→ **TASK TO CARRY OUT**:
Reproduce the hydrophobin coatings passage word for word, from "Importantly, this review" up to and including "hybrid coating strategies.".

→ **SELECTED EXCERPT**:
From a chemosensor perspective, this combination of properties is particularly compelling. Minimal coating thickness reduces the risk of attenuating electrochemical, optical, or mass-based signals, while the ability to tune interfacial energy and hydration behavior supports mitigation of nonspecific adsorption and signal drift in complex biofluids. The representative wettability and tribological trends discussed in this review illustrate how hydrophobin-mediated surface modification can simultaneously influence fouling resistance and mechanical interaction under hydrated conditions, addressing two failure modes that often act synergistically to limit sensor lifetime and reliability.
Importantly, this review also underscores that hydrophobin performance is not monolithic. Differences between Class I and Class II hydrophobins, and variability associated with fungal species and sourcing, introduce meaningful trade-offs between robustness, reversibility, and long-term stability. In this context, mushroom-derived hydrophobins emerge as a particularly interesting avenue: they offer access to naturally evolved surface-active proteins from renewable and potentially scalable biomass, while also introducing challenges related to compositional variability and standardization. Rather than viewing this variability as a limitation alone, it may also represent an opportunity to tailor interfacial properties through controlled selection of fungal sources, processing conditions, or hybrid coating strategies.

→ **EXTRACTED INFORMATION**:
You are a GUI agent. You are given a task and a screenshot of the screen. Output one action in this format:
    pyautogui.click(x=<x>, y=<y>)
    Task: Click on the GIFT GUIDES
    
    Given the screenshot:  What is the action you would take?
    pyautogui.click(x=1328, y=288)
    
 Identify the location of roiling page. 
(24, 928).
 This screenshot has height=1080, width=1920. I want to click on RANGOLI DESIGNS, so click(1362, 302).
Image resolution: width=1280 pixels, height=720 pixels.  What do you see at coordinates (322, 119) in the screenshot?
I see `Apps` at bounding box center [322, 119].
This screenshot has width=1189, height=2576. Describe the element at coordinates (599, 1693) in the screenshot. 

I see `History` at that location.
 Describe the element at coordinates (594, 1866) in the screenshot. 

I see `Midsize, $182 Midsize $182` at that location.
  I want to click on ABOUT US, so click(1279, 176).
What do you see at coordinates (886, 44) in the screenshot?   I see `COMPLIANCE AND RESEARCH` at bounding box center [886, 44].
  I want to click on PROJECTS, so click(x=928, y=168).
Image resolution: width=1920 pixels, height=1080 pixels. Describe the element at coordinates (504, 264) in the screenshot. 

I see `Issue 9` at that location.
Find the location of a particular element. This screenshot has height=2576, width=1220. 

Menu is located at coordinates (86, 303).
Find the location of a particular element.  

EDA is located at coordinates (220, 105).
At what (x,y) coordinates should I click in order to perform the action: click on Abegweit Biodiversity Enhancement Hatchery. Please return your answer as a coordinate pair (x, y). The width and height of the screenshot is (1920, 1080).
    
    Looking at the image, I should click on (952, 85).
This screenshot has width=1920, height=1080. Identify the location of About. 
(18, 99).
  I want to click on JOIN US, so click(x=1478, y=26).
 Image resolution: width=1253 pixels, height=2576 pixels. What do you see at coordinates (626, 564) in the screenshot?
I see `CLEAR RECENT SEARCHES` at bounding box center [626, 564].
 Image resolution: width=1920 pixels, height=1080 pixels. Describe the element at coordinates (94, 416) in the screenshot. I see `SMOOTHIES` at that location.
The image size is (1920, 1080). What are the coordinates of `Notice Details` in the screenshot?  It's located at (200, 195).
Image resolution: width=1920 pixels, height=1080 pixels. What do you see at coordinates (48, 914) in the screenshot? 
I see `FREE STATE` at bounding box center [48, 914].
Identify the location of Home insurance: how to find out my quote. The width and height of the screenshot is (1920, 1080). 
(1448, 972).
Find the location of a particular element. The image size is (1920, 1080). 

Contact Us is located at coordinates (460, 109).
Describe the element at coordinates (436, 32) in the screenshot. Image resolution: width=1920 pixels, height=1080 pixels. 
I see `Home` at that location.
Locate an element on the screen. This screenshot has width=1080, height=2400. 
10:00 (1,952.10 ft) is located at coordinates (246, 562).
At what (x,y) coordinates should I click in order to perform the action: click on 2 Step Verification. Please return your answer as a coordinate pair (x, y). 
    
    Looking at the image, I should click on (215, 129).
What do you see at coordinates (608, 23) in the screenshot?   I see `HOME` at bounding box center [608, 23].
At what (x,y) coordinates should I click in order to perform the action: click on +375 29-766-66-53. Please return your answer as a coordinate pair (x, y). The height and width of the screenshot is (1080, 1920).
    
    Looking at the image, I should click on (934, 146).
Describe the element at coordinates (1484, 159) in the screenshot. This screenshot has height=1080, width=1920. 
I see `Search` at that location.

→ **THE COMPLETED TASK**:
Importantly, this review also underscores that hydrophobin performance is not monolithic. Differences between Class I and Class II hydrophobins, and variability associated with fungal species and sourcing, introduce meaningful trade-offs between robustness, reversibility, and long-term stability. In this context, mushroom-derived hydrophobins emerge as a particularly interesting avenue: they offer access to naturally evolved surface-active proteins from renewable and potentially scalable biomass, while also introducing challenges related to compositional variability and standardization. Rather than viewing this variability as a limitation alone, it may also represent an opportunity to tailor interfacial properties through controlled selection of fungal sources, processing conditions, or hybrid coating strategies.